Disponível na Netflix desde a noite de 31 de dezembro, o último episódio de Stranger Things encerra uma das séries mais populares da história do streaming, após nove anos apostando em emoção, espetáculo e algumas escolhas narrativas que devem dividir o público. O capítulo final concentra praticamente todas as respostas prometidas ao longo da temporada derradeira, mas preserva ambiguidades estratégicas — especialmente em relação à personagem mais simbólica da trama.
Abaixo, o Lages Diário traz uma análise sobre o episódio final, com spoilers. Então, se você ainda não assistiu nenhum dos episódios desta última temporada, mas principalmente não assistiu o grand finale, sugerimos você parar a leitura aqui e retornar posteriormente.
A batalha final e o fim da ameaça de Hawkins
O episódio se estrutura a partir de um confronto decisivo em Hawkins e no Upside Down. O plano elaborado pelo grupo combina ação física e enfrentamento psíquico, culminando no embate direto contra Vecna e a força que sustenta a existência do mundo invertido. A ameaça, construída ao longo de anos como algo quase impossível de deter, é finalmente neutralizada quando o elo entre as dimensões é rompido.
A sequência aposta em ritmo acelerado, efeitos visuais de grande escala e cortes paralelos entre os núcleos dos personagens, reforçando a ideia de que a vitória só seria possível de forma coletiva — um dos pilares narrativos da série desde a primeira temporada.
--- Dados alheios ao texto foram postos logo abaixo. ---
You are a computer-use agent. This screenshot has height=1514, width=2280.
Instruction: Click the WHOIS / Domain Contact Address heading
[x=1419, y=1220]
Sacrifícios e perdas marcam o desfecho
Como era esperado para um final definitivo, o roteiro não evita perdas. Um sacrifício central funciona como catalisador emocional da reta final e reforça o tom emotivo da conclusão. A morte de 008, irmã de Onze aprofunda o peso dramático da cena e serve como combustível para o desfecho do confronto.
Ao mesmo tempo, a série evita um massacre generalizado: a maioria dos protagonistas sobrevive e tem espaço para despedidas, conversas finais e decisões que indicam novos rumos fora da sombra constante do Upside Down.
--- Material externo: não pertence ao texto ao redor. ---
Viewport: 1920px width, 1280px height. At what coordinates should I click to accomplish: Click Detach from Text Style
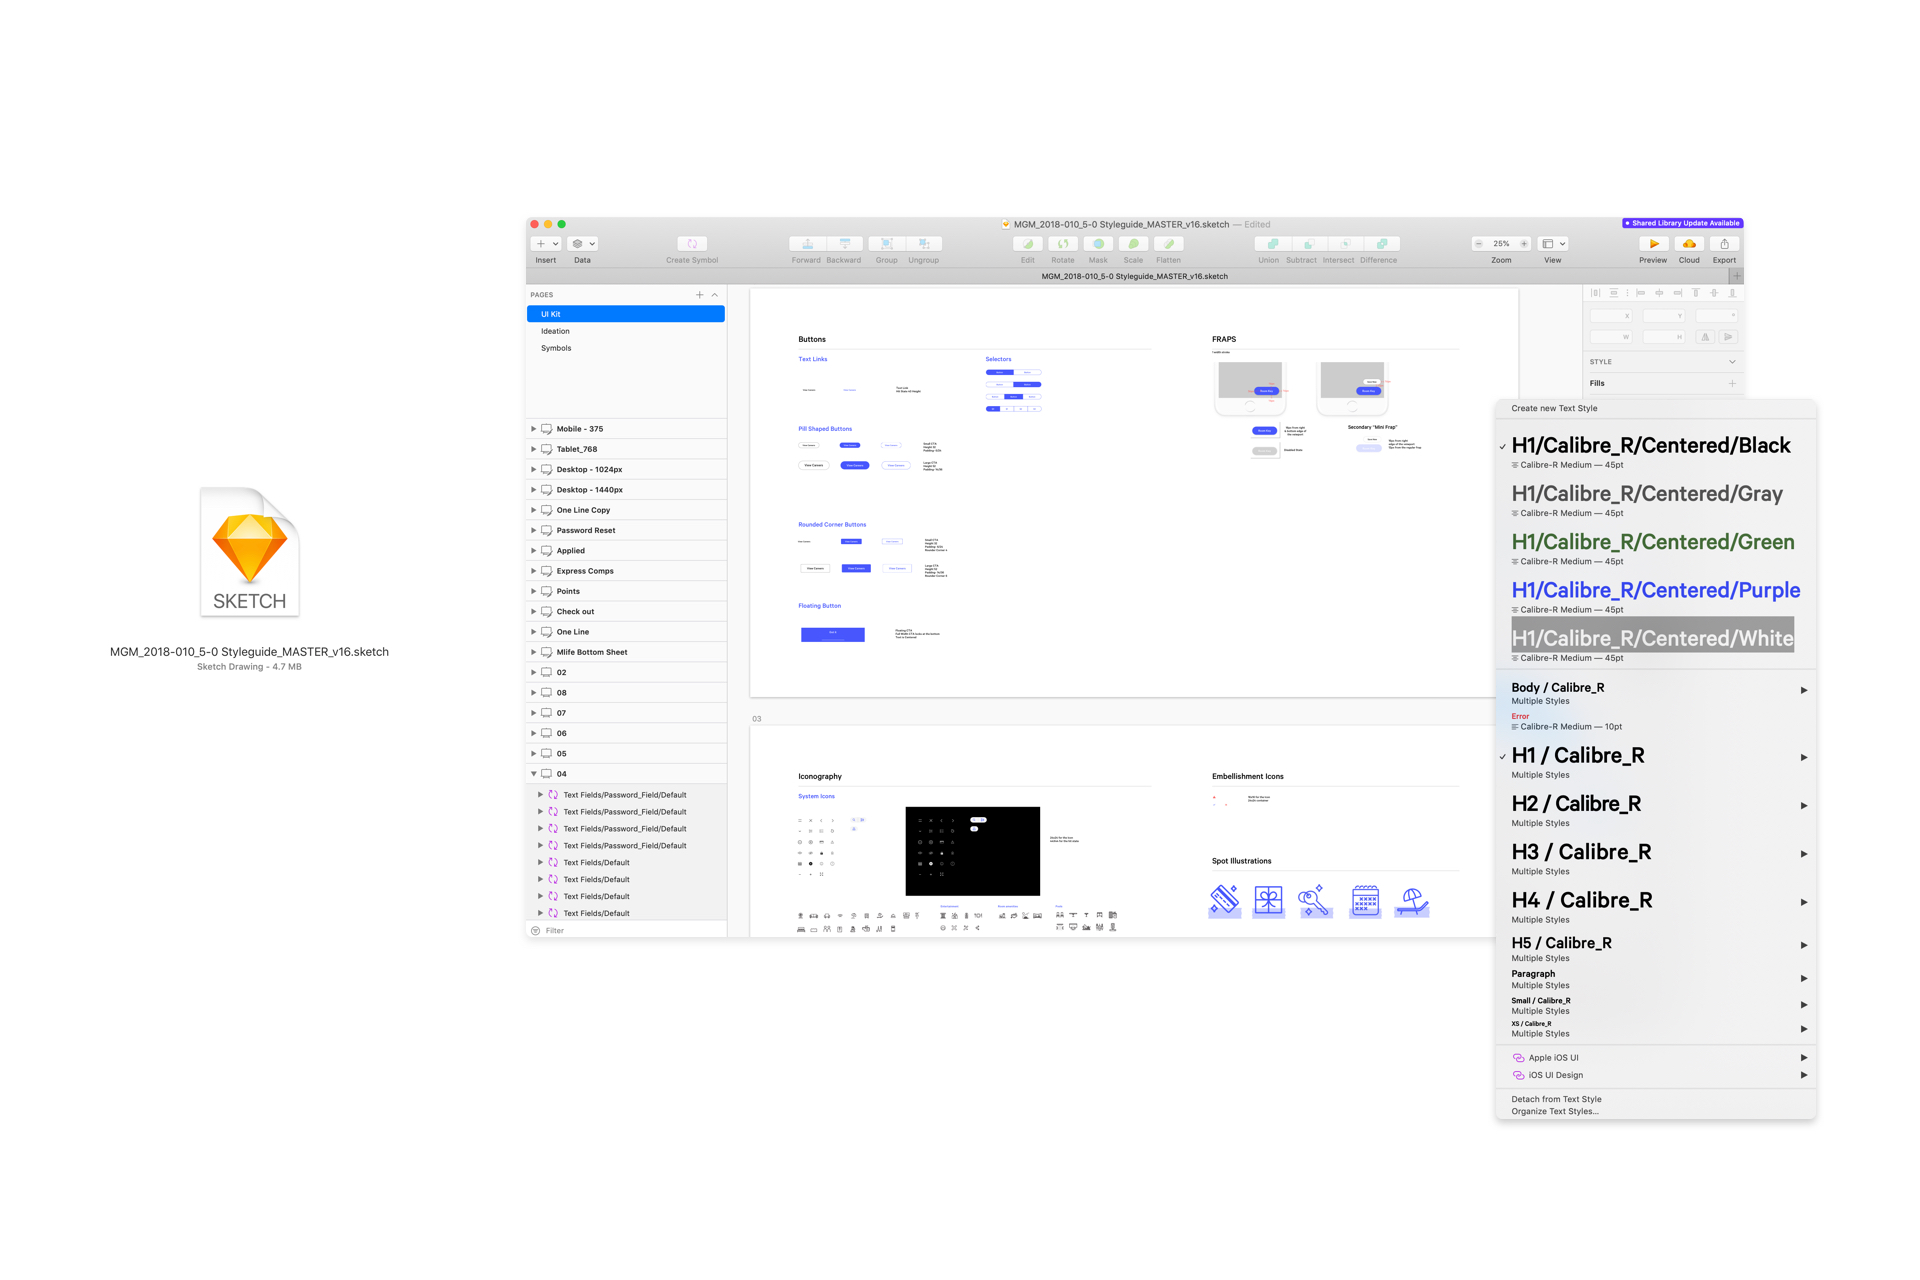(x=1556, y=1099)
O destino de Onze e o final em aberto
O momento mais comentado do episódio envolve Onze. Após desempenhar papel decisivo na derrota do vilão, a personagem aparentemente se sacrifica para selar definitivamente a ruptura entre os mundos. A narrativa, porém, evita uma confirmação direta de sua morte deixando ambígua.
No epílogo, pequenos indícios visuais e narrativos sugerem que Onze pode estar viva — ou ao menos que sua história não foi encerrada de forma absoluta. A escolha por um final ambíguo funciona como recurso dramático, permitindo que o público interprete o desfecho de acordo com sua própria leitura, além de manter aberta a possibilidade de expansões futuras do universo da série.
Encerramento dos arcos e tom de despedida
O episódio dedica tempo significativo ao pós-batalha. Há uma passagem de tempo de 18 meses desde a saída da cidade da quarentena, com Hawkins retomando a normalidade, enquanto os personagens se despedem uns dos outros e projetam o futuro. Relações são redefinidas, laços se fortalecem e a série reforça sua mensagem central: mais do que monstros e dimensões paralelas, Stranger Things sempre foi sobre amizade, amadurecimento e perda da inocência.
Avaliação final
O último episódio entrega um encerramento coerente com a trajetória da série. Embora algumas soluções possam parecer convenientes diante da complexidade da ameaça construída ao longo das temporadas, o saldo é majoritariamente positivo. O final prioriza emoção e memória afetiva, oferecendo aos fãs uma despedida à altura do fenômeno cultural que Stranger Things se tornou.
Entre respostas e silêncios propositais, a série se despede deixando a sensação de ciclo fechado — ainda que com uma porta entreaberta para o que pode vir depois.